Nvidia CEO Jensen Huang mentioned in a recent appearance on the No Priors AI podcast that he wants his engineers spending zero percent of their time coding.
Huang revealed that every engineer at Nvidia uses Cursor AI, an AI coding assistant throughout their workday. He claims his goal is to free them from ‘syntax’ so they can spend the time focusing on finding and solving problems.
For decades, the tech industry claimed learning to code was the ultimate path to job security. Now in the era of AI, you’re being told that it’s a waste of precious time that could be spent doing other things.
The Syntax Barrier: Why Nvidia CEO Says Engineers Should Stop Coding
Jensen Huang views traditional programming as an obstacle that needs to stop existing. For decades, this obstacle has forced people to learn and type multiple lines of stiff code and as if that’s not enough, one simple mistake could ruin hours of work.
Today, AI removes this long standing obstacle. Large Language Models translate human intent directly into machine instructions. Huang says humans no longer need to speak “computer”, all they need to build software is their own native language.
Additionally, Huang says this approach will create more employment opportunities instead of taking jobs away. This is because there’s a clear difference between the “task” and “purpose” of a person. He used radiologists as an example. Radiologists were predicted to go extinct in the next five years because a computer reads scans faster than a human ever could but with the current technological advancement, the demand for human expertise in radiology has grown higher.
Huang is convinced this is because of the “task” vs “purpose” framework. The “task” of a radiologist is to view and read scans while their “purpose” is to diagnose and improve patient outcomes.
Inside Nvidia, this framework shapes their everyday working environment. The “task” aspect has been ascribed to Cursor AI so the engineers can focus on their “purpose” of being innovative.

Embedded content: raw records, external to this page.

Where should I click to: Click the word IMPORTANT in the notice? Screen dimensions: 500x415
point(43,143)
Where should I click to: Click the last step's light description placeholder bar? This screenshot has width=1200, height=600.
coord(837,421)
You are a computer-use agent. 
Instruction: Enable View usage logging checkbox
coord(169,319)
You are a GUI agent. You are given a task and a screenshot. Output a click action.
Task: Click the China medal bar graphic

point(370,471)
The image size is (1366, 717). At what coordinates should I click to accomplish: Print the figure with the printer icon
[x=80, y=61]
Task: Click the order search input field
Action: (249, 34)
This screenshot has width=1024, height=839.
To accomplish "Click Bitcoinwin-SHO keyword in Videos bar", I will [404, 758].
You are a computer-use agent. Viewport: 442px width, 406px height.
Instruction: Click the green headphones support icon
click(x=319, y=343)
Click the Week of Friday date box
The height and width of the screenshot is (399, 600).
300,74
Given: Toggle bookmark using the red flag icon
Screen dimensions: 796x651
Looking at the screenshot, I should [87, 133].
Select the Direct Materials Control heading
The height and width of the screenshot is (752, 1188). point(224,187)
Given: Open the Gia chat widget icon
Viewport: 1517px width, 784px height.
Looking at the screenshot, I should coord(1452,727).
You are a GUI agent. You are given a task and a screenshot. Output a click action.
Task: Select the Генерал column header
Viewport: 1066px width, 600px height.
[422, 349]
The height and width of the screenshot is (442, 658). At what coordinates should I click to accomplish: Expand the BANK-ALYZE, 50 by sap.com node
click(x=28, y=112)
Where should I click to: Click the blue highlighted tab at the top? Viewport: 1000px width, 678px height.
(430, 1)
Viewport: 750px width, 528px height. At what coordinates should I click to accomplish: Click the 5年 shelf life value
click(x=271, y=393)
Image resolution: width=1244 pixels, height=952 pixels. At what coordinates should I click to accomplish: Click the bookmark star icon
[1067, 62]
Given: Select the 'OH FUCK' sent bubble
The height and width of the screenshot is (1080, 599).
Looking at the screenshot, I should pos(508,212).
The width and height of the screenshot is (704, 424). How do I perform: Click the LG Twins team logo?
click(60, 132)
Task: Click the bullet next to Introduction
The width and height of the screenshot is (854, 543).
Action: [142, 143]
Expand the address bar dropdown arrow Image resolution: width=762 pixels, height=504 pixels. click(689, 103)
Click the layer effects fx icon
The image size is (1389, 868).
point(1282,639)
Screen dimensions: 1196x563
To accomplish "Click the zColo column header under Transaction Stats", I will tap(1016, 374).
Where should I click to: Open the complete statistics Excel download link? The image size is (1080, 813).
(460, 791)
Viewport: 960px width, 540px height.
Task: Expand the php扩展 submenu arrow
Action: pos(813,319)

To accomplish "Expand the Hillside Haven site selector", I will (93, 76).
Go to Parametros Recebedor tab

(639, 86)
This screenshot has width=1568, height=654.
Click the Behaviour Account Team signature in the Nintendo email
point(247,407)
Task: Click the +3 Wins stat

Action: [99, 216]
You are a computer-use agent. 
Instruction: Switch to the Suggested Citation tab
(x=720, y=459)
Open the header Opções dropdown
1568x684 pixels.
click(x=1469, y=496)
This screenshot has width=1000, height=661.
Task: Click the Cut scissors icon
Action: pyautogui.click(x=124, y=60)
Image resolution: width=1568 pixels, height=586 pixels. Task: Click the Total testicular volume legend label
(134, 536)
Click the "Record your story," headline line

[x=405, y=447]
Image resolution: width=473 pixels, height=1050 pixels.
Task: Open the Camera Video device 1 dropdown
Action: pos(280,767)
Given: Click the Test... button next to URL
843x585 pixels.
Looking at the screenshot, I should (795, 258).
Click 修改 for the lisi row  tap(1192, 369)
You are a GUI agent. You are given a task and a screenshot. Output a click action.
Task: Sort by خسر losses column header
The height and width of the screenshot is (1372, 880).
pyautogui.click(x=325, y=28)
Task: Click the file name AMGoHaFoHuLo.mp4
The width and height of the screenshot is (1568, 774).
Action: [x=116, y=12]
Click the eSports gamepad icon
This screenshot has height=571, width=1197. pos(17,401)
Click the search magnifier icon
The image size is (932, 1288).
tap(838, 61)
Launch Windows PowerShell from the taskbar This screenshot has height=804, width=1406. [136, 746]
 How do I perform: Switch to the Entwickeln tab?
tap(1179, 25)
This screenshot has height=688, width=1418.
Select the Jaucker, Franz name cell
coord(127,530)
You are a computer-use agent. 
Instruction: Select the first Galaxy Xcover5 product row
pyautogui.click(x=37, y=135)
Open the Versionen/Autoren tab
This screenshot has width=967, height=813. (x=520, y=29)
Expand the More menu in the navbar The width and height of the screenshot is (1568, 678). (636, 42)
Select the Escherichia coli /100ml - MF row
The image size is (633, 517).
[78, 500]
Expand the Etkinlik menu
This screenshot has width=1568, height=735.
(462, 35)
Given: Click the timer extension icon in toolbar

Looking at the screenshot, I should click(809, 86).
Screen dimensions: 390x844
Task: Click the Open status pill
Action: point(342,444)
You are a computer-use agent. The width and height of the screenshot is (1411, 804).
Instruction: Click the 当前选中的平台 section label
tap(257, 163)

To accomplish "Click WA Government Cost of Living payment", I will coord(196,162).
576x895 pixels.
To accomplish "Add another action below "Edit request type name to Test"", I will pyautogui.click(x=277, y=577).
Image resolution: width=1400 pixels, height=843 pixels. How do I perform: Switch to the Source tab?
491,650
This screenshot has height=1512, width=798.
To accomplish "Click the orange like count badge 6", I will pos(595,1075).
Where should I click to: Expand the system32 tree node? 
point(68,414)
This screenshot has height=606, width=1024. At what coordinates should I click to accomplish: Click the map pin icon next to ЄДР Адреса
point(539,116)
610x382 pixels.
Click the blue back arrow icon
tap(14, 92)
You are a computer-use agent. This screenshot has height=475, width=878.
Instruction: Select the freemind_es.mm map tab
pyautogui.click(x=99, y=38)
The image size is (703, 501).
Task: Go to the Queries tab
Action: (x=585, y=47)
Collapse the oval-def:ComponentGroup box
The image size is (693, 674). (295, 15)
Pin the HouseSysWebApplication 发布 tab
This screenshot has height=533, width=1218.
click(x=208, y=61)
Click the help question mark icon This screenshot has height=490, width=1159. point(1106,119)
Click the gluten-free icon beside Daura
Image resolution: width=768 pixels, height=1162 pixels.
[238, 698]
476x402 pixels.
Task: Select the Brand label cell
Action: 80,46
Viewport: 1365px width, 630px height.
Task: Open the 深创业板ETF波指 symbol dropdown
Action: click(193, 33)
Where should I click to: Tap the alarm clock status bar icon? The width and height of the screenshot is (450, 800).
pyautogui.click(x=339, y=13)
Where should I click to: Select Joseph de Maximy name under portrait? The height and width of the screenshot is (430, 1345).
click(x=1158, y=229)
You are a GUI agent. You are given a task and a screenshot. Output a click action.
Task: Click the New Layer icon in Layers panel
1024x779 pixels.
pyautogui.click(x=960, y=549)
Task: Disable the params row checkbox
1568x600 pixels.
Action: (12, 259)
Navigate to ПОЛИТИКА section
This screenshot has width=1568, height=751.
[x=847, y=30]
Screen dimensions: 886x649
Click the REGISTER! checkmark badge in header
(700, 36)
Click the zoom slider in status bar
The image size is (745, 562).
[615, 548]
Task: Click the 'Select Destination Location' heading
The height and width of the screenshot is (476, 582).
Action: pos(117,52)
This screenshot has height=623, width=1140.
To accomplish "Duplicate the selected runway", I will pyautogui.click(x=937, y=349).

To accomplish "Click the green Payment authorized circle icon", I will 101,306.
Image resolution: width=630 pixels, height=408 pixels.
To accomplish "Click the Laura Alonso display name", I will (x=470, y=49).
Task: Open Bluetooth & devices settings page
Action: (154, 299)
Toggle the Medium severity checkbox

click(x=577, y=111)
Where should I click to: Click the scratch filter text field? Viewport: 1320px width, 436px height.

Reclaiming the Craft: A Focus on Problem-Solving and Human Intuition
As manual coding becomes optional, what defines a successful engineer is a laser focus on problem-solving. Huang believes that the “what” and the “why” are more important than the “how”. In this AI era, the human mind provides the vision while AI does all the heavy lifting.
This shift places great value on deep domain expertise.The programmers of tomorrow may likely be biologists or physicists. This makes it possible for them to identify real world problems that need solving.
However, this move garnered a lot of criticism. They warned that this syntax-free future poses many significant risks. Micheal Truell, the CEO of Cursor itself warned against “vibe coding” where developers let AI build software without reviewing the output. “If you close your eyes and don’t look at the code and have AIs build things with shaky foundations, things start to sort of crumble” Truell told Fortune’s Brainstorm AI conference.
AI can write millions of lines of code in seconds but it lacks the human ability to find gaps in a market or spot flaws in a social system. Humans are needed to spot these cracks and direct the machine towards meaningful goals.
Ultimately, Huang is firmly rooted in his conviction that workers should focus completely on their purpose, rather than tasks ahead. Whether this belief pays off for the millions of developers making a living writing codes remains unknown.